I would make a joke about how the film ends oddly, with footage of John McCain talking about UFOs and their existence, however, I was asleep at that point. My body figured that since nothing had gone on for so long, it was time to let me rest.
No.13 Saw V – 2008
Horror sequels take a lot of flack because they’re often seen as just gorier remakes of the original. The makers of the Saw franchise took great pains to remedy this and created a series that is, at times, borderline inaccessible. I would gladly take a bloodier Saw 1 if it meant me knowing what the hell was going on. Saw V is the worst offender of this in the entire series. It’s such a mess that you’d think the script was written after the footage had been already shot.
The movie plays out like the worst video game ever, with the actors going from room to room, trying out the various traps, and hopefully dying along the way. With something this simple, I’m surprised that the movies come out looking so complex. I’d ask Jigsaw about this irony, but he’d probably give me some half-assed philosophical reason that I should try to live. As if I needed another reason to hate puppets.
No.12 Devil 2010
After the critical successes of The Sixth Sense and Unbreakable, M. Night Shyamalan decided that the next best possible move would be to sabotage his own career. Just take a look at The Last Airbender, and you’ll see the work of a man who obviously hates both himself and children, except I don’t think he knows that yet. Though Devil isn’t directed by Shyamalan, the fact that he decided to plaster his name all over the posters and trailers for it means that he subconsciously wanted the film to fail.

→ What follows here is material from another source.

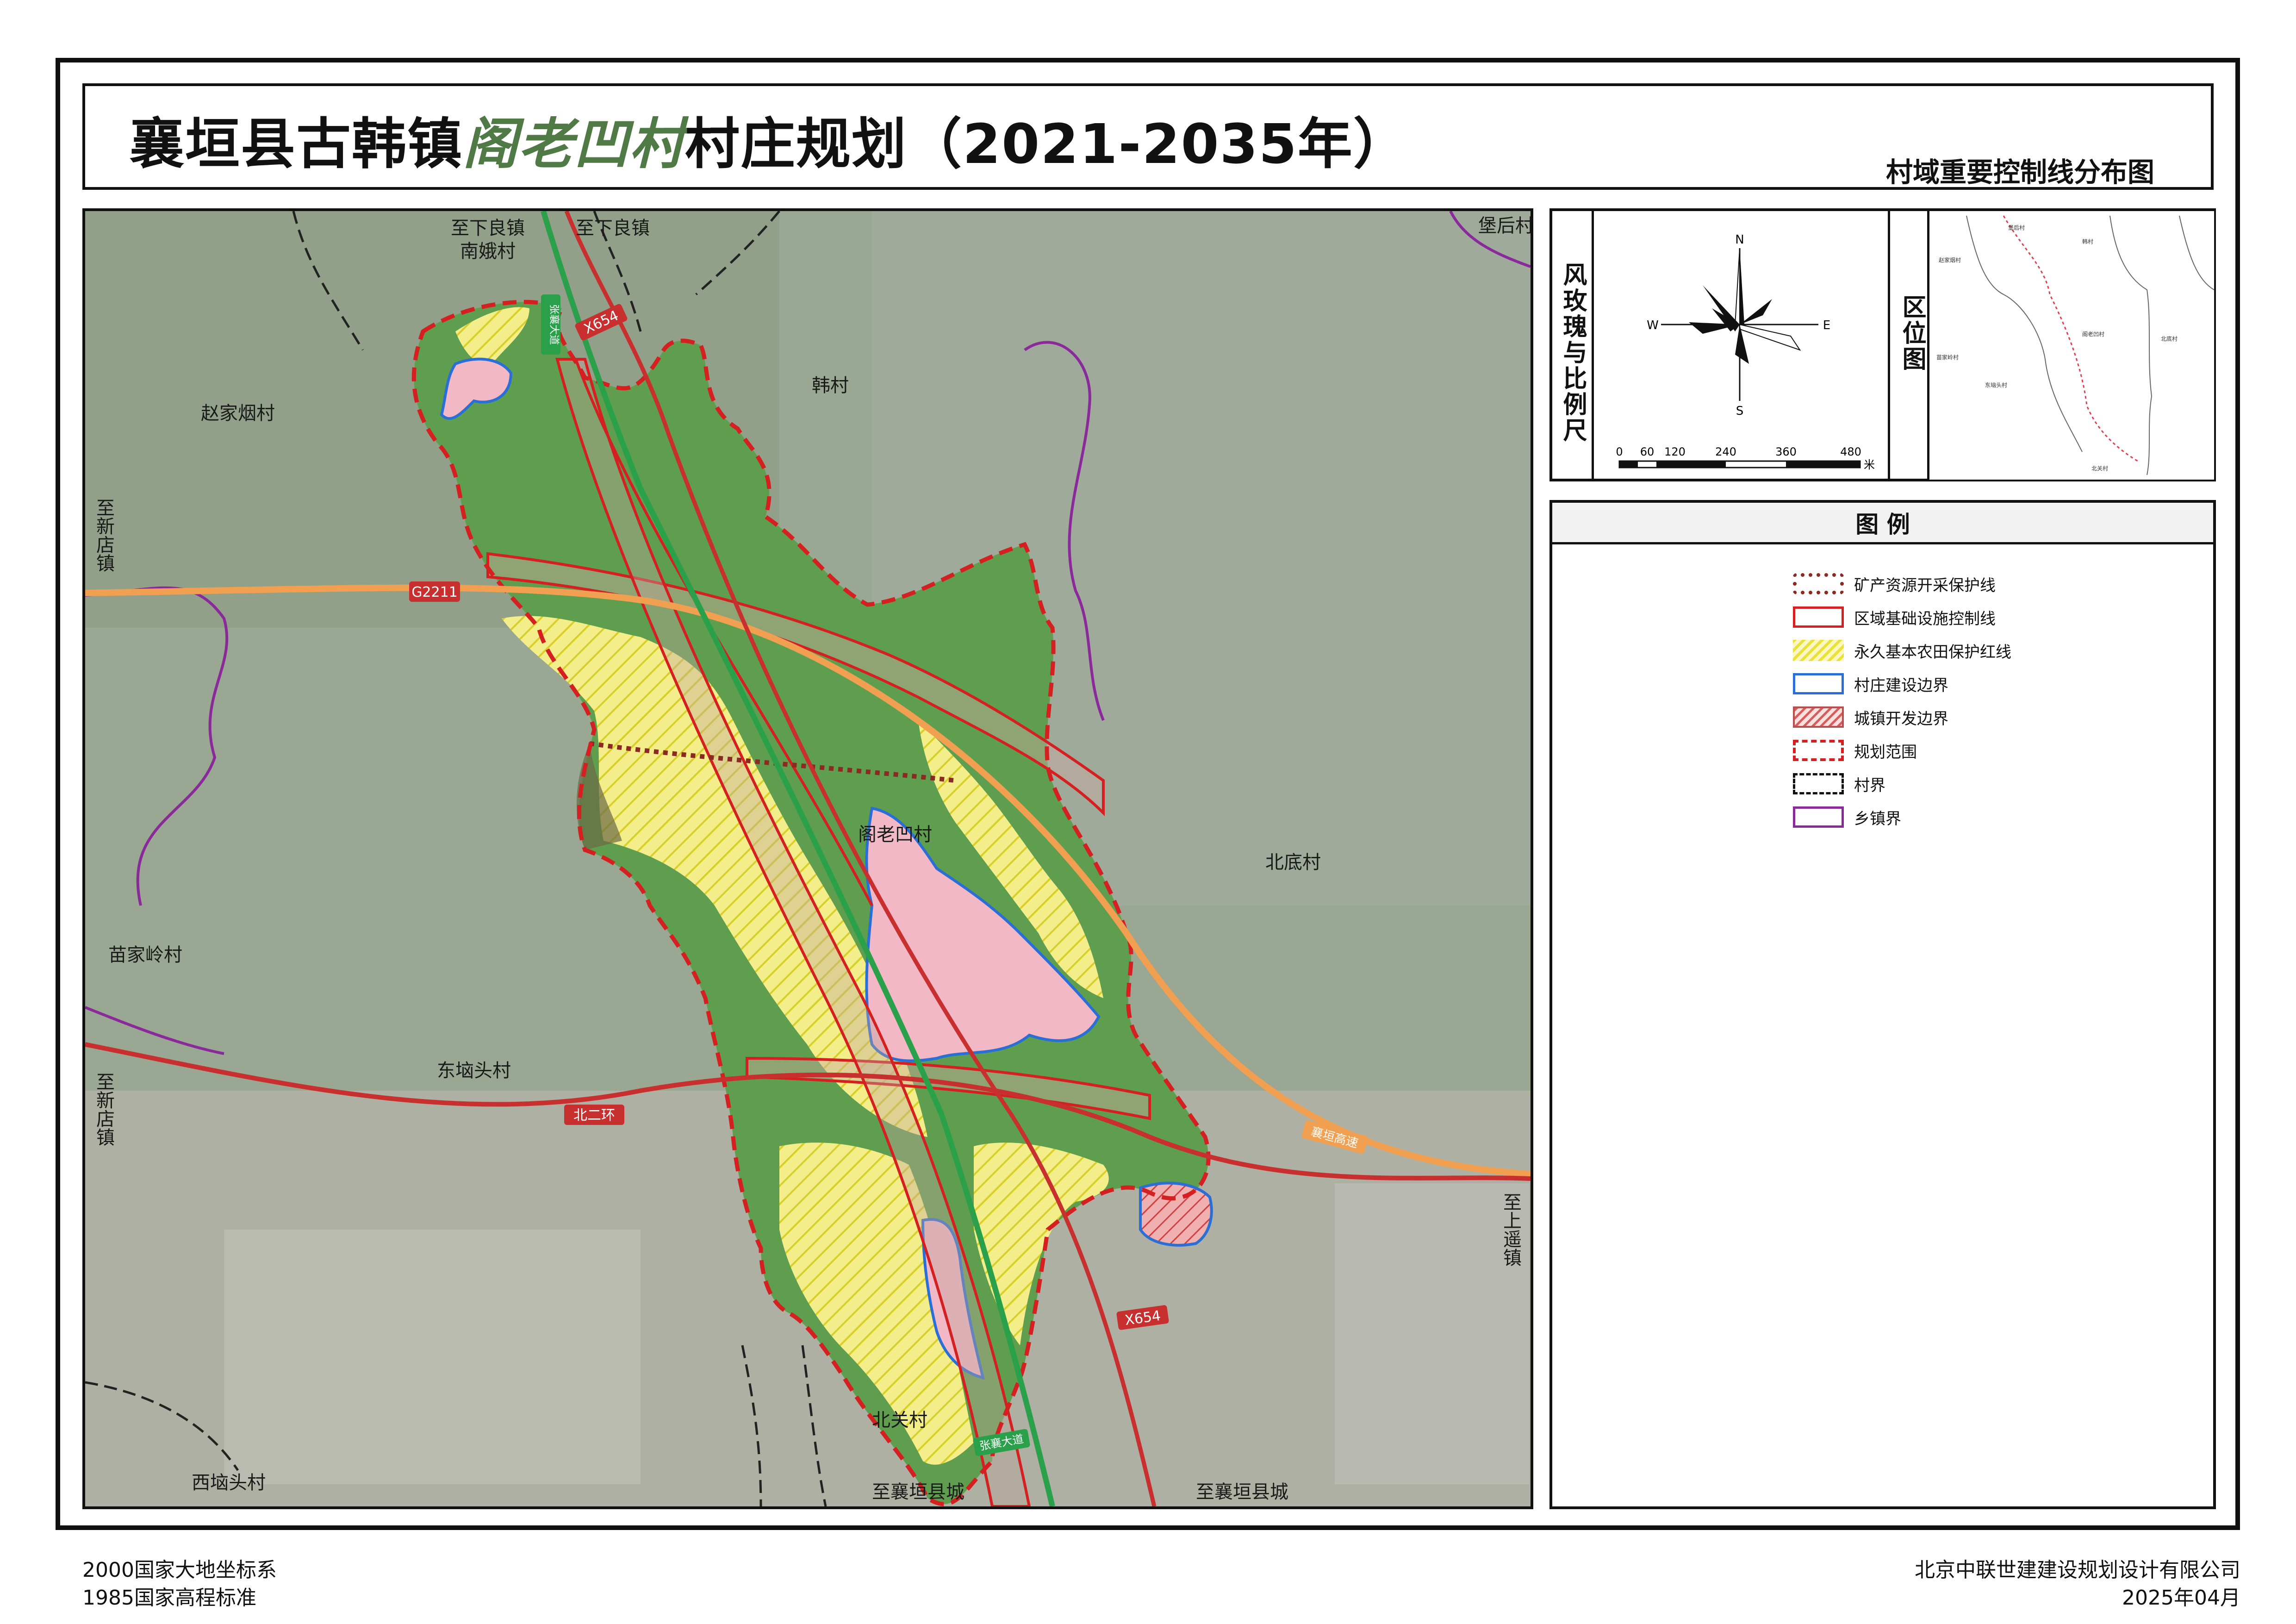 This screenshot has height=1624, width=2296. What do you see at coordinates (1818, 617) in the screenshot?
I see `legend-symbol-infrastructure` at bounding box center [1818, 617].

I hate to spoil the film for you, but if you didn’t foresee the old lady being the Devil in the end, we’re obviously not watching the same movie. Anything would’ve been more surprising than the old lady. If Tony, the mechanic, had said, in the end, “My God, it’s the buttons” I would’ve been more satisfied. Making the old lady possessed proves that M. Night doesn’t quite grasp the art of the twist anymore. If Shyamalan remade The Crying Game, Dil would be a woman the whole time. If you saw his take on Psycho, Norman Bates’ mother would have been arrested and alive and Norman would’ve been left alone, thinking about stuffed birds.

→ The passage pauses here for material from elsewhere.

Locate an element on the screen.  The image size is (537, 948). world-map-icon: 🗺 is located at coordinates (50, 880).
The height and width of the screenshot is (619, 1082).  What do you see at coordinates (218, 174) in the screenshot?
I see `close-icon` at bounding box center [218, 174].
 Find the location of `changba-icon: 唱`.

No.11 The Giant Gila Monster – 1959
This film uses an actual Gila Monster, back in the time when you had to exterminate an entire species before you could call something “animal cruelty.” At one point, the filmmakers drive a toy car into its head, and the lizard has the same deathly bored expression that I had while watching this movie. To put it bluntly, if you can’t get a live animal to look excited when you’re about to crash a machine into its face, then the film transcends normal critical boundaries and enters a supernatural level of awful. Then again, it is a living, breathing creature, so technically this movie has the best special effects in history, because, when you think about it, nature is the world’s special effect. Sorry… I’m 10 horror movies into a 20 movie list and my brain is deteriorating. Giant Gila Monster rocks!

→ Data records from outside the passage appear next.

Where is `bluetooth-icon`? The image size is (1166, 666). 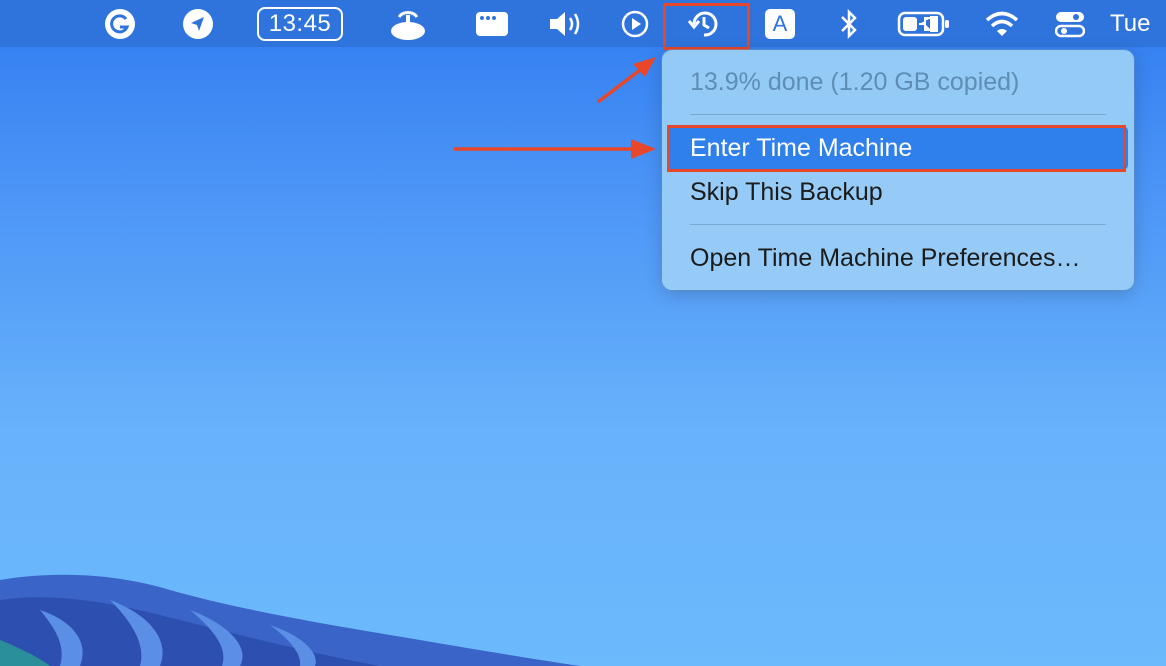 bluetooth-icon is located at coordinates (849, 24).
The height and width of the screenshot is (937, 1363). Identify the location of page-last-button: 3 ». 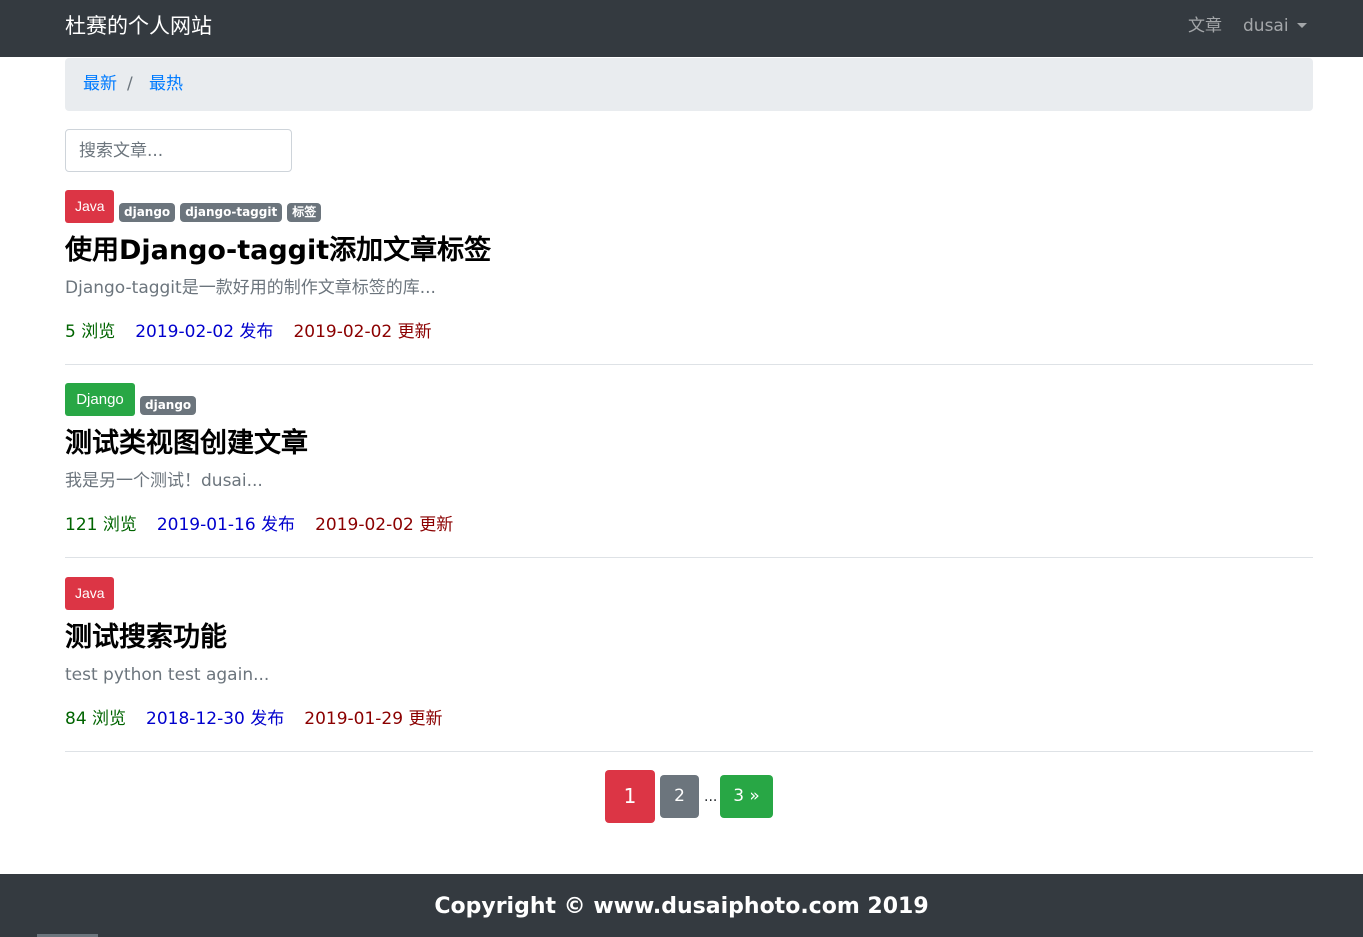
(746, 796).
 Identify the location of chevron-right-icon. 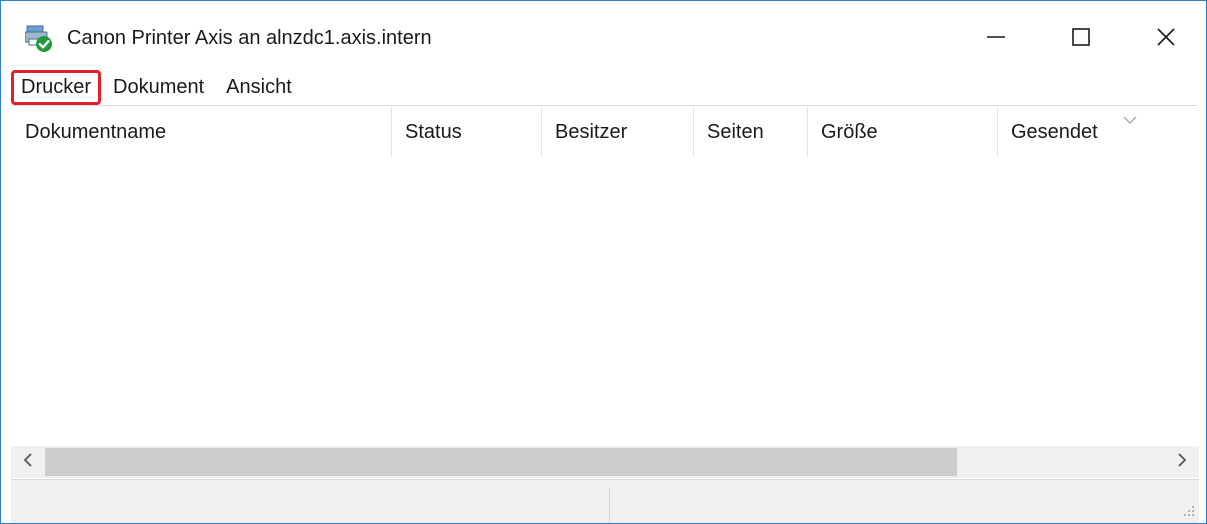
(1182, 462).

I’m convinced that the film has a secret, negative agenda against small town America, an assumption I came to after I heard one of the stupidest lines ever uttered by a human being. If I was to take an entire town and judge their intelligence based on a single piece of dialogue, I would say that I’d be surprised if this town’s citizens didn’t swallow rocks to help them digest food better. If the people in Gila Monster Attack, USA, can identify the numbers past one, consider me highly impressed.
The line? While walking through a destroyed part of the forest with her idiot boyfriend, a girl remarks that the destruction may have been caused by a cougar. It’s almost like a reverse lesson in biology, as if the teens in the town had one chapter in their science textbook and it was a single page long, labeled “Nope.”